目的 – 下の行から文字列「Task」を含むものをすべて探し、一行ずつ書き写すこと。

'''

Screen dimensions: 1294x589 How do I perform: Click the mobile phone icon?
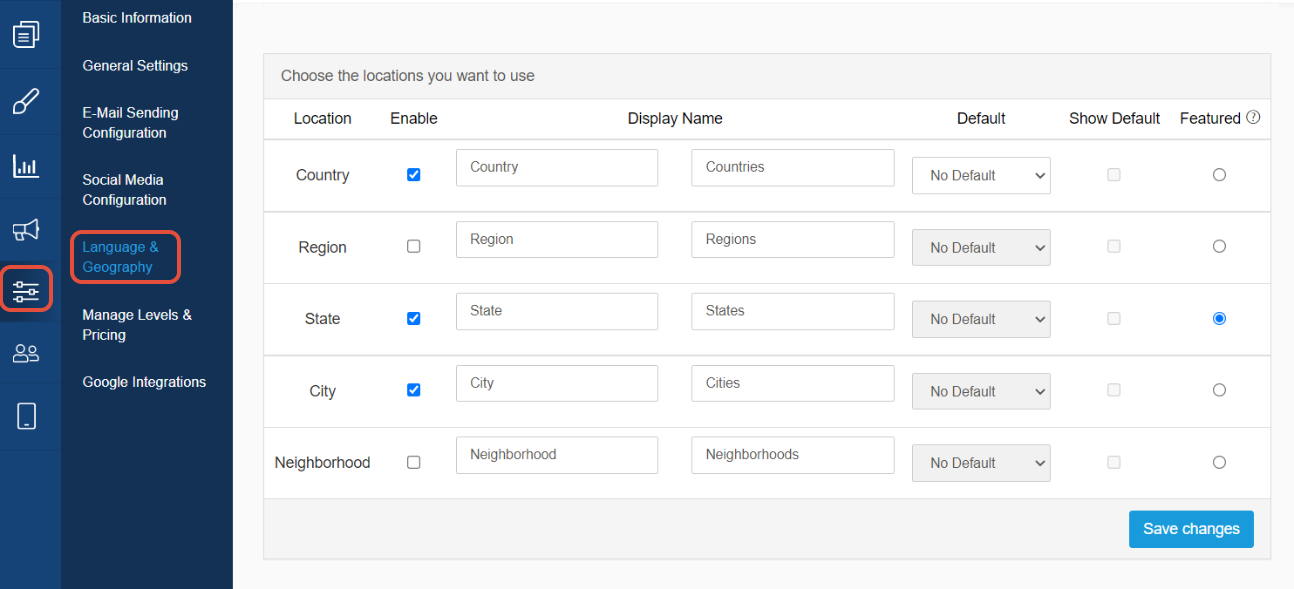point(26,416)
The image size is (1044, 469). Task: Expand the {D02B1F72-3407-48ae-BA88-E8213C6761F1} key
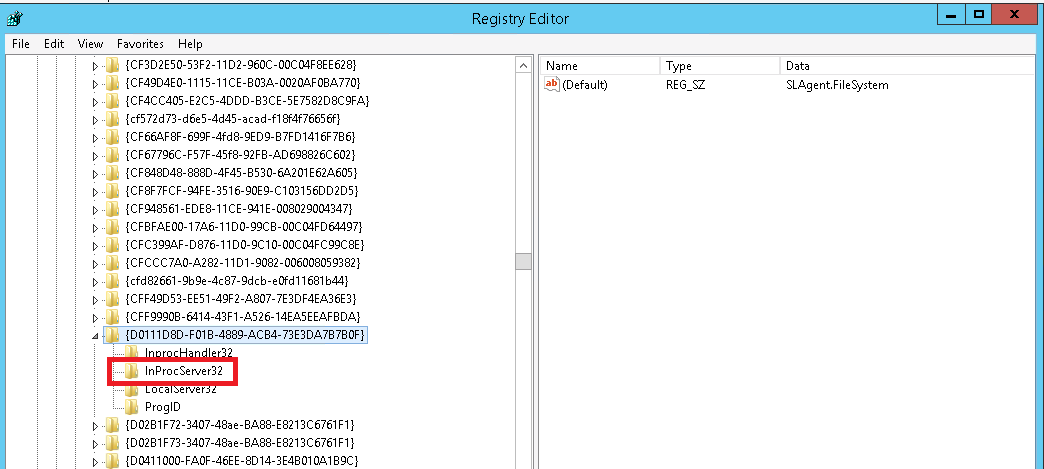96,425
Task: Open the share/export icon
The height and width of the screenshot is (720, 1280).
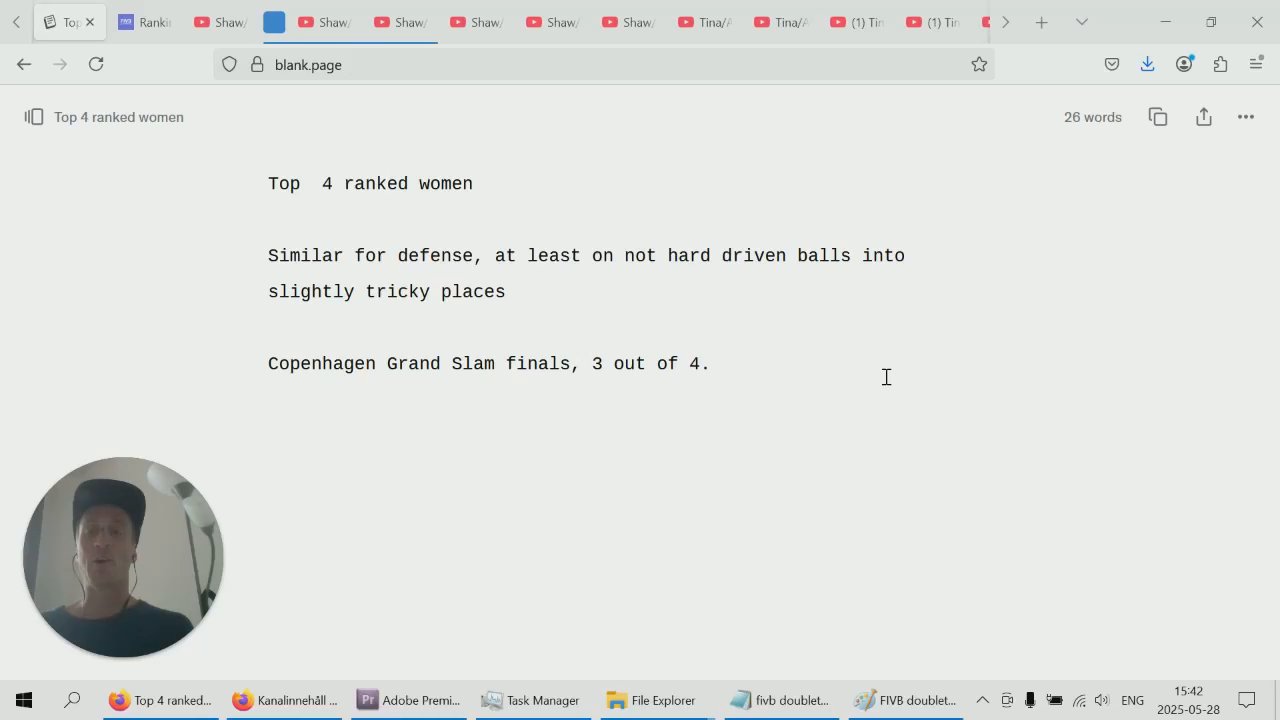Action: [1204, 117]
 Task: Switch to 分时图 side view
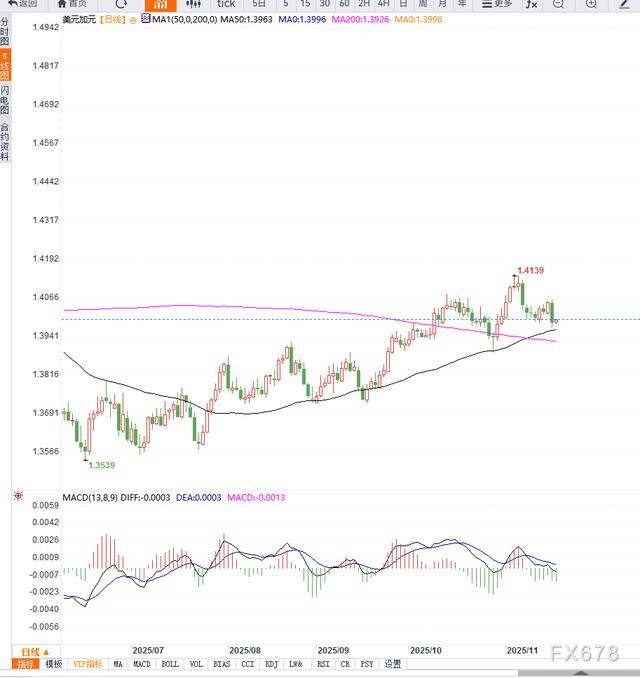pos(5,32)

'''

実行結果 –
The image size is (1044, 469). Task: Expand the {D02B1F72-3407-48ae-BA88-E8213C6761F1} key
Task: Open the share/export icon
 Task: Switch to 分时图 side view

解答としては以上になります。